SUPPLIED RECORDS: Begin

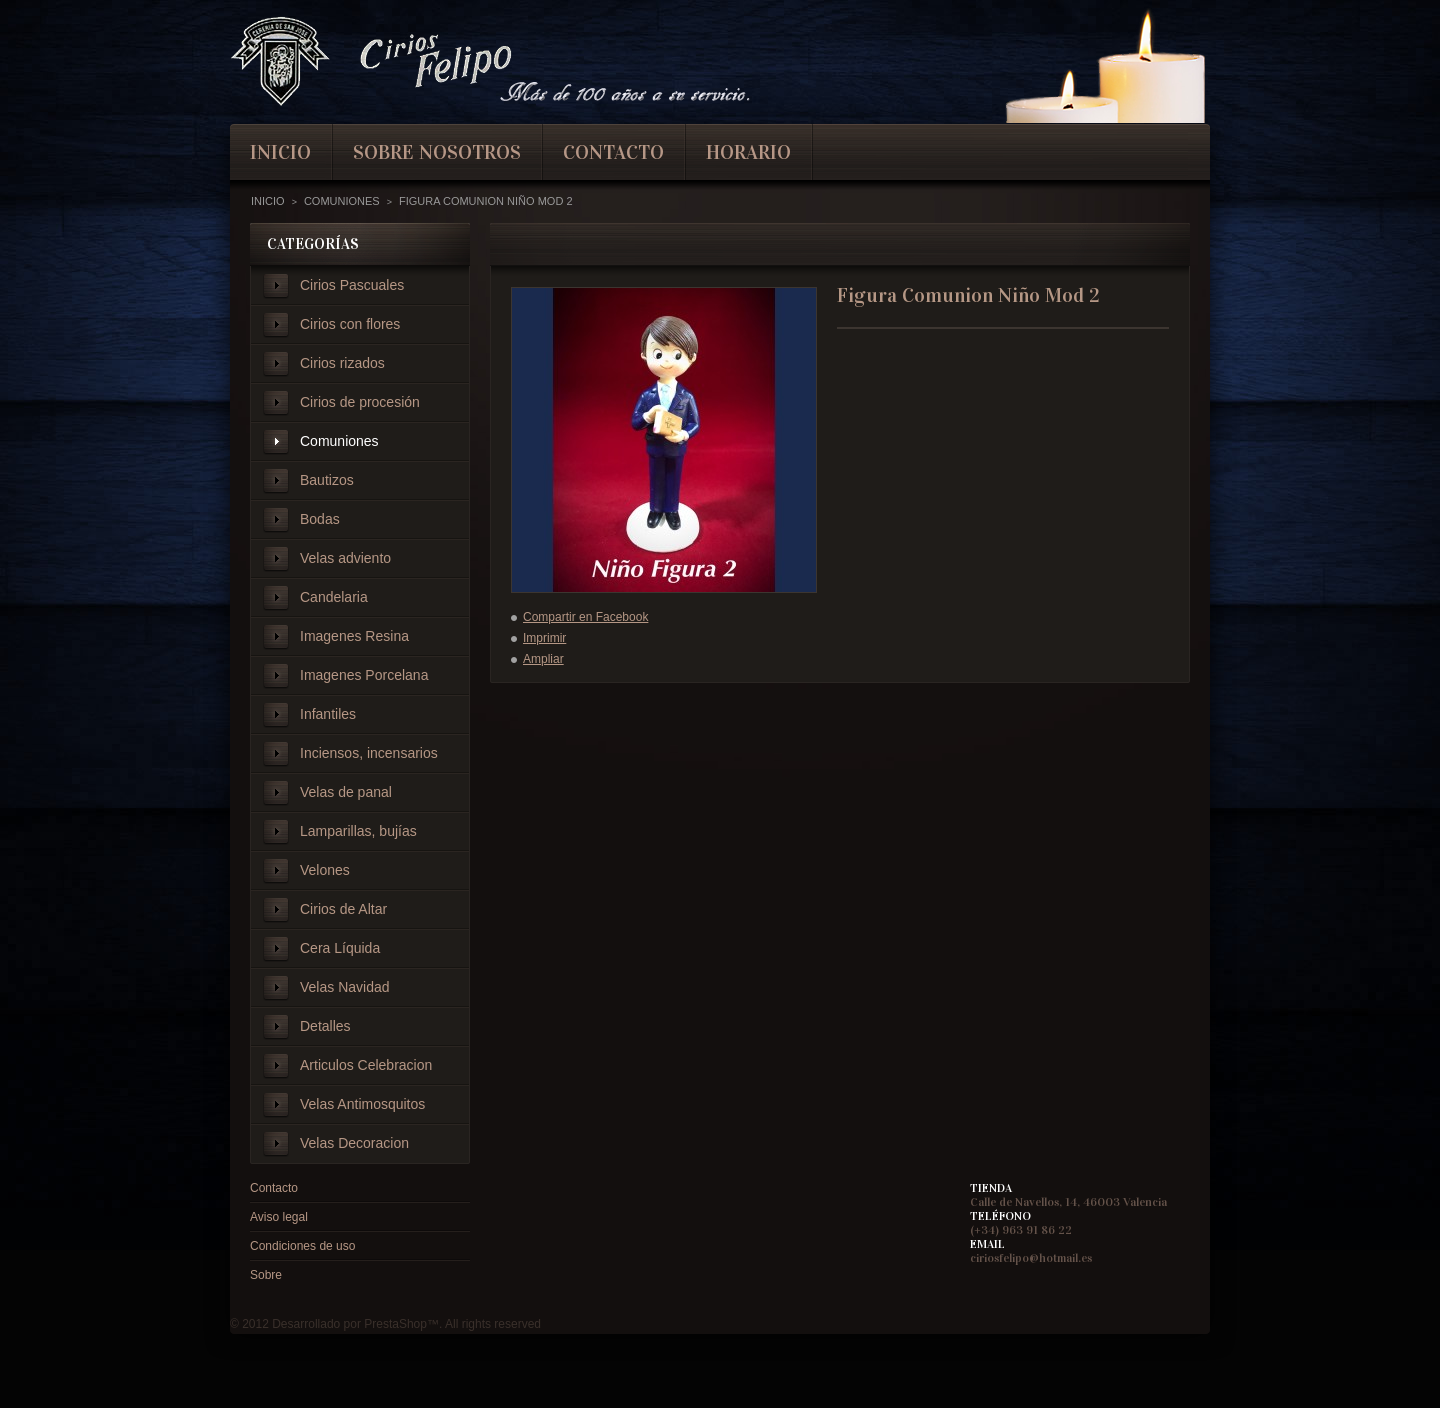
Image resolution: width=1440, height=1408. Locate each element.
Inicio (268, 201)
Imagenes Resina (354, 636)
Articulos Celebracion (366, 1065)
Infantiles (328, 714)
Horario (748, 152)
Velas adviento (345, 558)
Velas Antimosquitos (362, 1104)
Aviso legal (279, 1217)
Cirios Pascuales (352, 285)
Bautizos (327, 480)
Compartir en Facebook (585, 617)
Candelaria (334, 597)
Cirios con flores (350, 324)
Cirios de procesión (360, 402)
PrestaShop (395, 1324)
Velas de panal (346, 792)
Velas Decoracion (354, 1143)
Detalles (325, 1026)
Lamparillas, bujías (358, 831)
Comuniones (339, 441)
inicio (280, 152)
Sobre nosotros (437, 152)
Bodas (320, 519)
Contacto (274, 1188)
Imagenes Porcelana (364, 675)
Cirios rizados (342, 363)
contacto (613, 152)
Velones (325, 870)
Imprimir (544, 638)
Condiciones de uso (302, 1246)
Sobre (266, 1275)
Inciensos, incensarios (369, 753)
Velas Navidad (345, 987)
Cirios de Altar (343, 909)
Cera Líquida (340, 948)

SUPPLIED RECORDS: End
SUPPLIED RECORDS: Begin

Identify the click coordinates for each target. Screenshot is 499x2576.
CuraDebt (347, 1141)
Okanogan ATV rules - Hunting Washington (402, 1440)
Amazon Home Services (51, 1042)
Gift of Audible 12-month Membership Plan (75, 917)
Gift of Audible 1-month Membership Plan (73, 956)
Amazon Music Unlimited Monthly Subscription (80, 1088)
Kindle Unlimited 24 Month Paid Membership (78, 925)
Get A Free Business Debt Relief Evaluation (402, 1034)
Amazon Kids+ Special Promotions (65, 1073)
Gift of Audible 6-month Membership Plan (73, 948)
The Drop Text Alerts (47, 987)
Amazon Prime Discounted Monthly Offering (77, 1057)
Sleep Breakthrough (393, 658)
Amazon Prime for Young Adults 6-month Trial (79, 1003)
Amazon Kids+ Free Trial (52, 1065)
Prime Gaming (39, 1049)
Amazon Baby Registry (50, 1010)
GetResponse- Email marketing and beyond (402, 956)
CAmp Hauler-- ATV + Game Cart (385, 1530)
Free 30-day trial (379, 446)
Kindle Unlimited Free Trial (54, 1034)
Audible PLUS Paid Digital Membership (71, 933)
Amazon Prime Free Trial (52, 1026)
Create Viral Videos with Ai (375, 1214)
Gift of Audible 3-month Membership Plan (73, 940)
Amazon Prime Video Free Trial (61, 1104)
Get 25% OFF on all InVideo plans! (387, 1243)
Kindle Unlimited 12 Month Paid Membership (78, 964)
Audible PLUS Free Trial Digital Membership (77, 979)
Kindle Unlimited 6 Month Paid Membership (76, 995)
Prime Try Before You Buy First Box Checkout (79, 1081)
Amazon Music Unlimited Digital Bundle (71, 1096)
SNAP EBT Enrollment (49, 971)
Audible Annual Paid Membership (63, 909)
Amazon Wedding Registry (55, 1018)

SUPPLIED RECORDS: End

→ ASSIGNED TASK
When a line among the entries above contains "each", copy it.

→ TASK OUTPUT
Image resolution: width=1440, height=1408. Locate each element.
Identify the click coordinates for each target. Screenshot is 499x2576.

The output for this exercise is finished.